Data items
——————
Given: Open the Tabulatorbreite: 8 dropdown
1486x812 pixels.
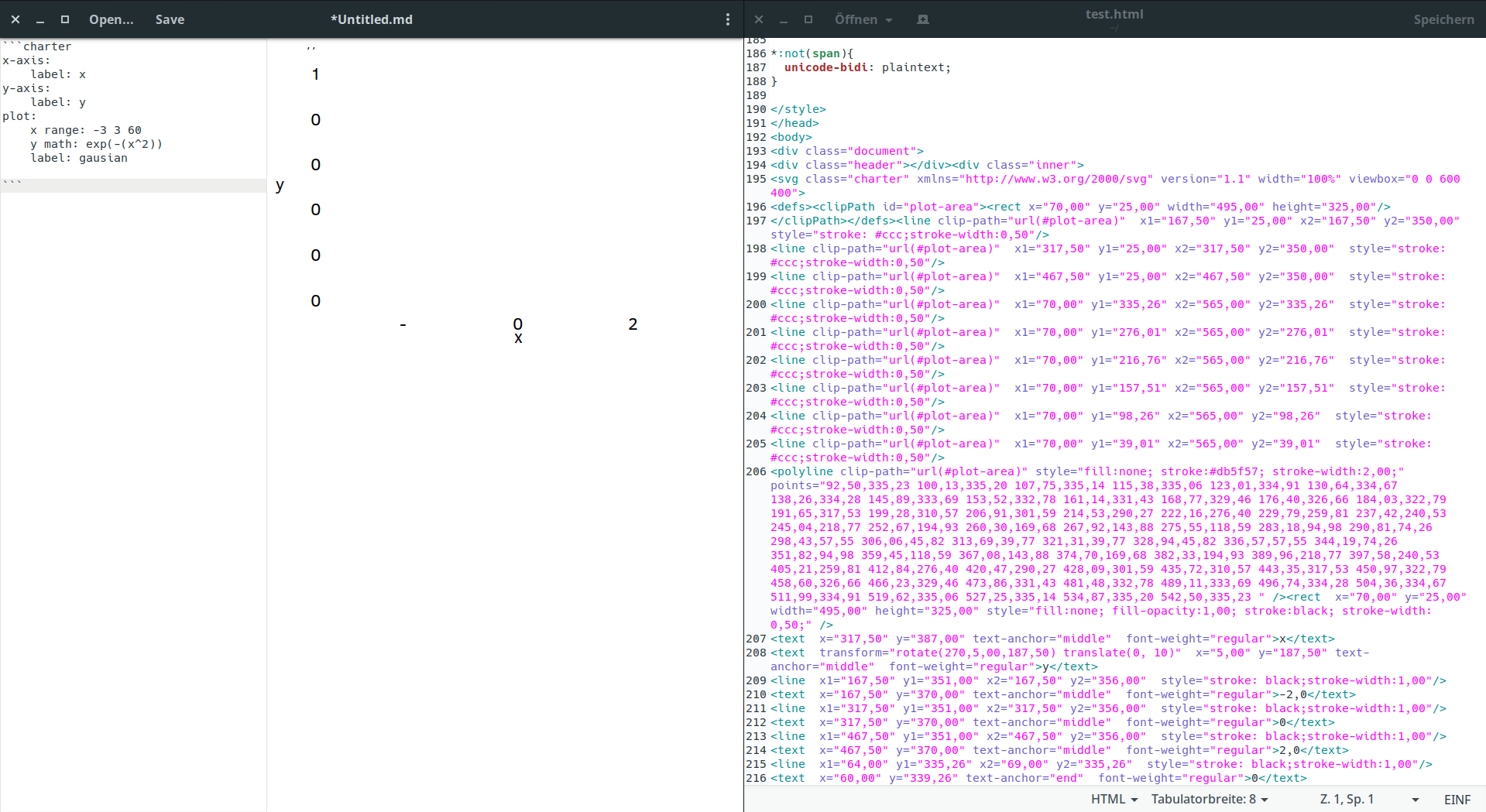Looking at the screenshot, I should pyautogui.click(x=1210, y=799).
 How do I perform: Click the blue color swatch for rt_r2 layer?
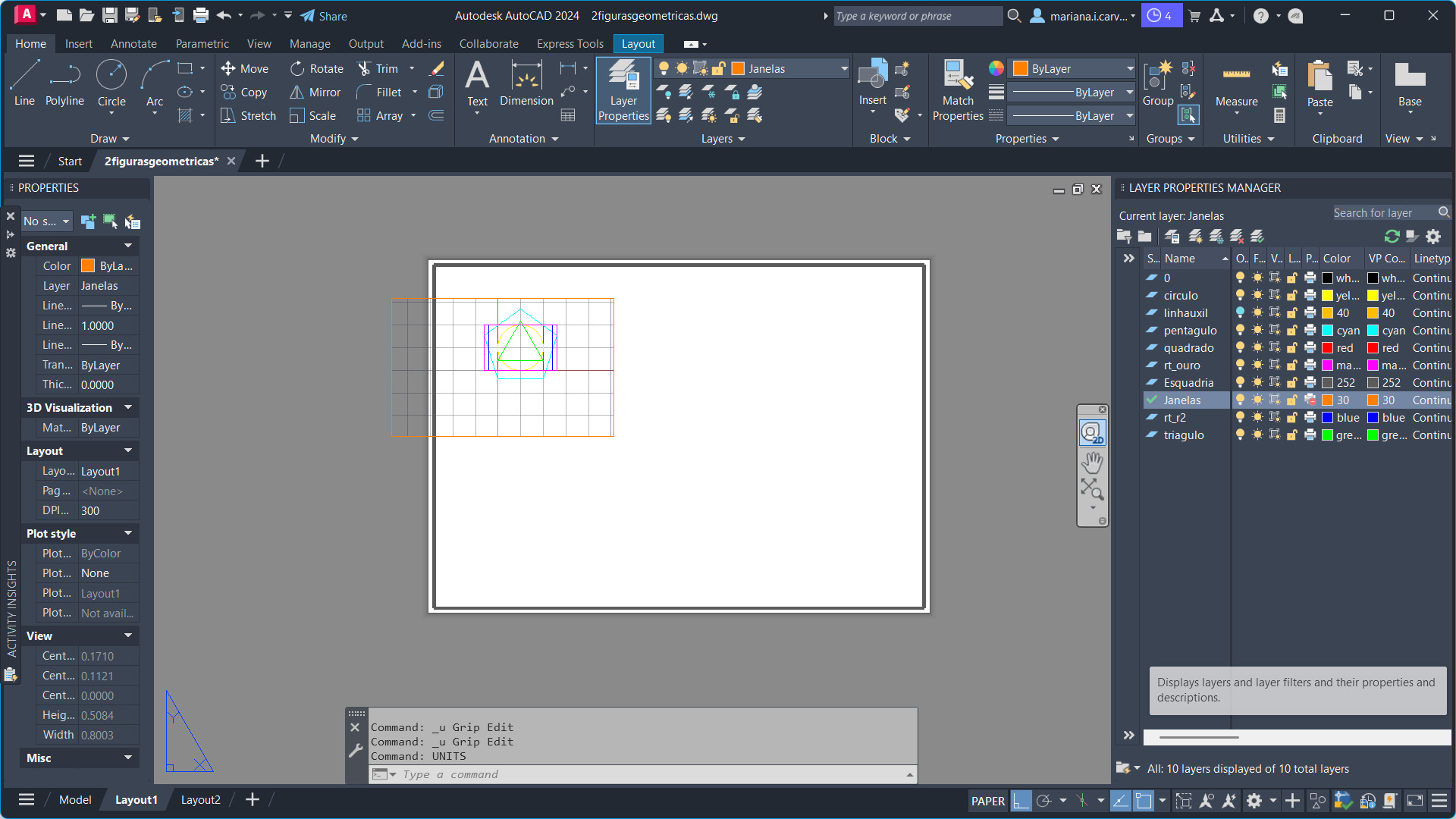pos(1327,418)
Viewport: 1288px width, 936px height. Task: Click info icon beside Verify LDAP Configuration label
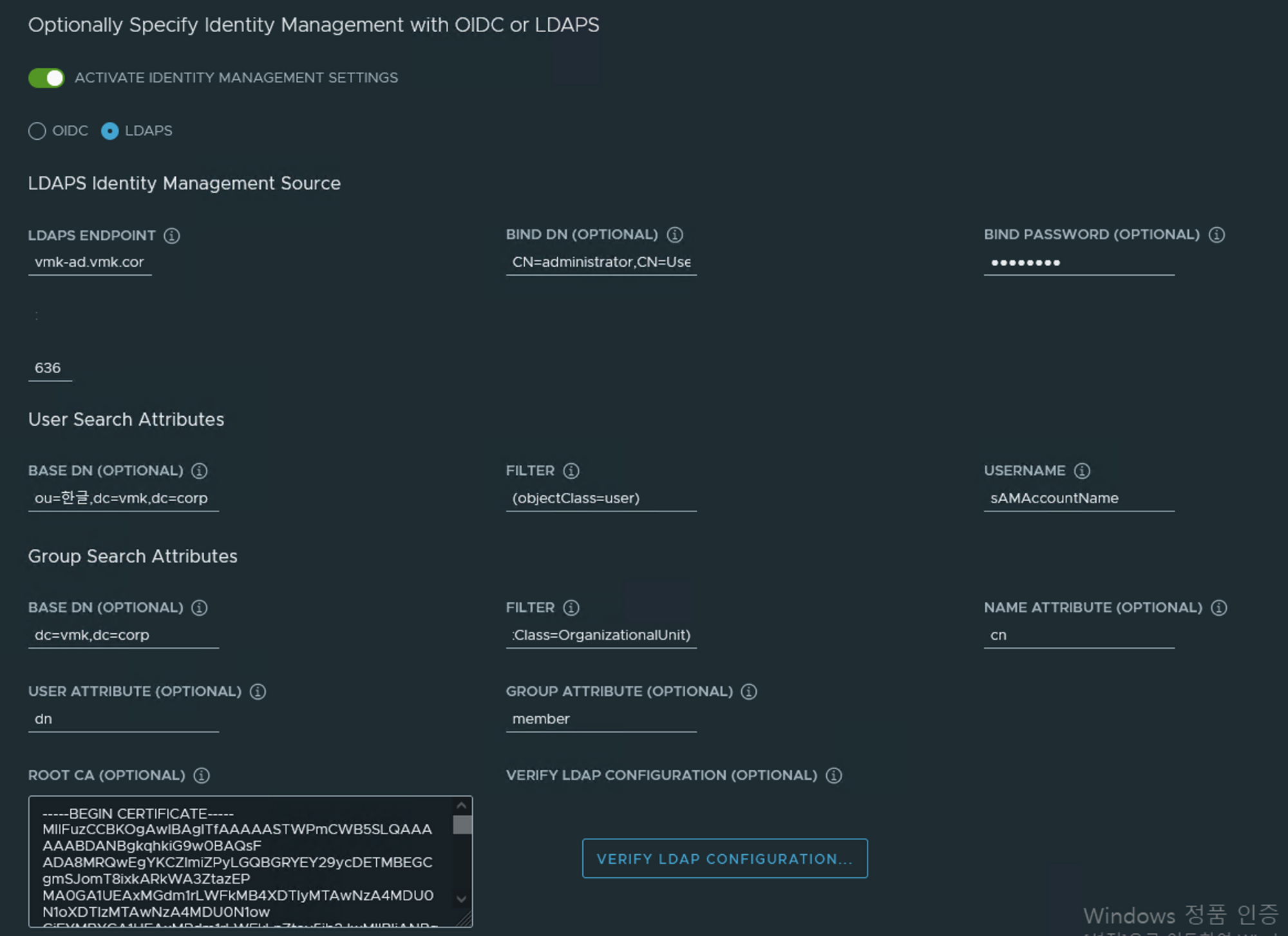pos(833,776)
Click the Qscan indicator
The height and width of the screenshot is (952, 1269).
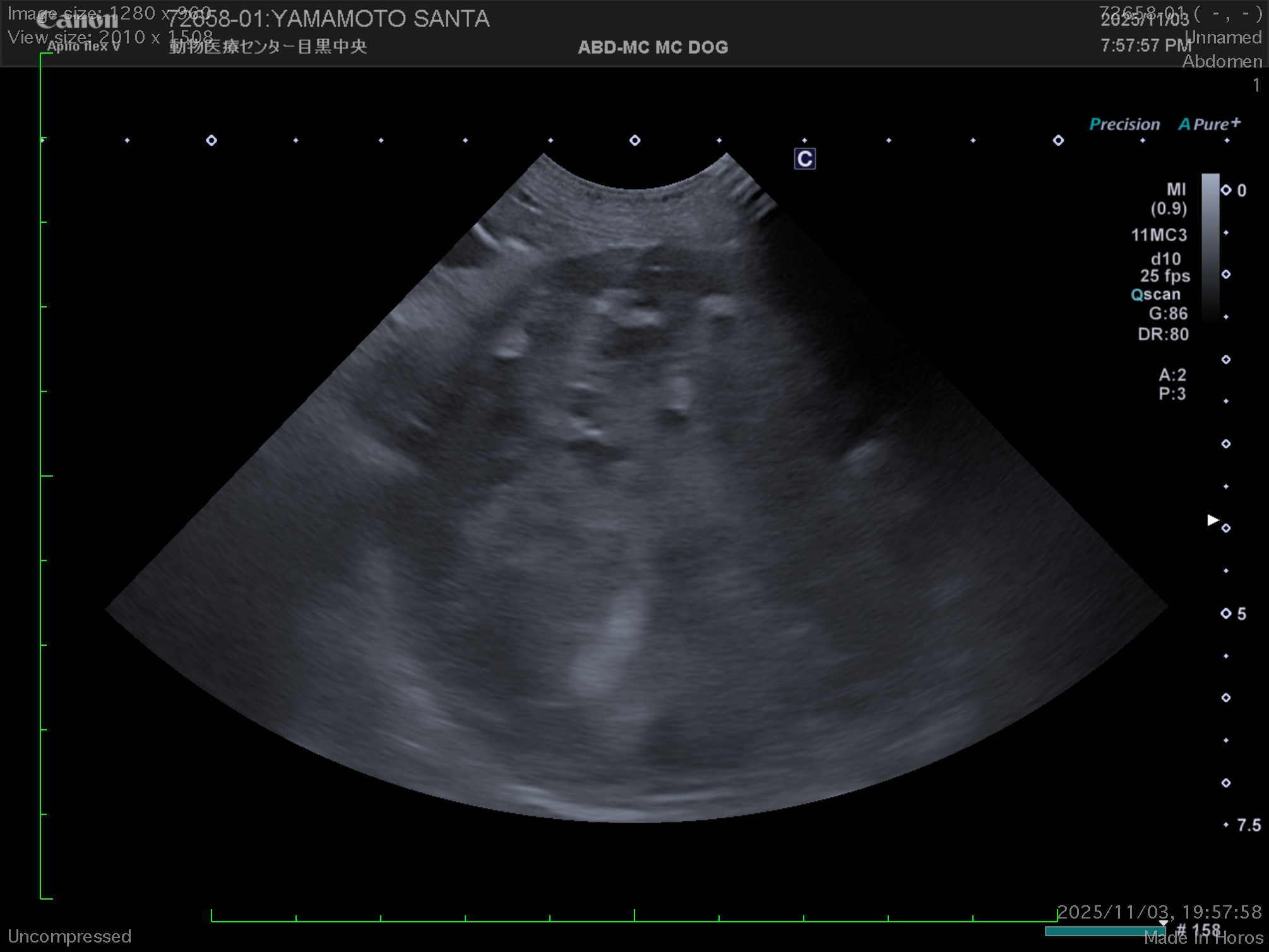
——————
TASK DIRECTIONS:
Return only the lines from the start of the data through the line that contains "Click the Qscan indicator", please, copying them exactly and omitting all pictures.

EXPECTED OUTPUT:
Given: Open the Tabulatorbreite: 8 dropdown
1486x812 pixels.
Looking at the screenshot, I should pyautogui.click(x=1210, y=799).
 How do I perform: Click the blue color swatch for rt_r2 layer?
pos(1327,418)
Viewport: 1288px width, 936px height. Task: Click info icon beside Verify LDAP Configuration label
pos(833,776)
Click the Qscan indicator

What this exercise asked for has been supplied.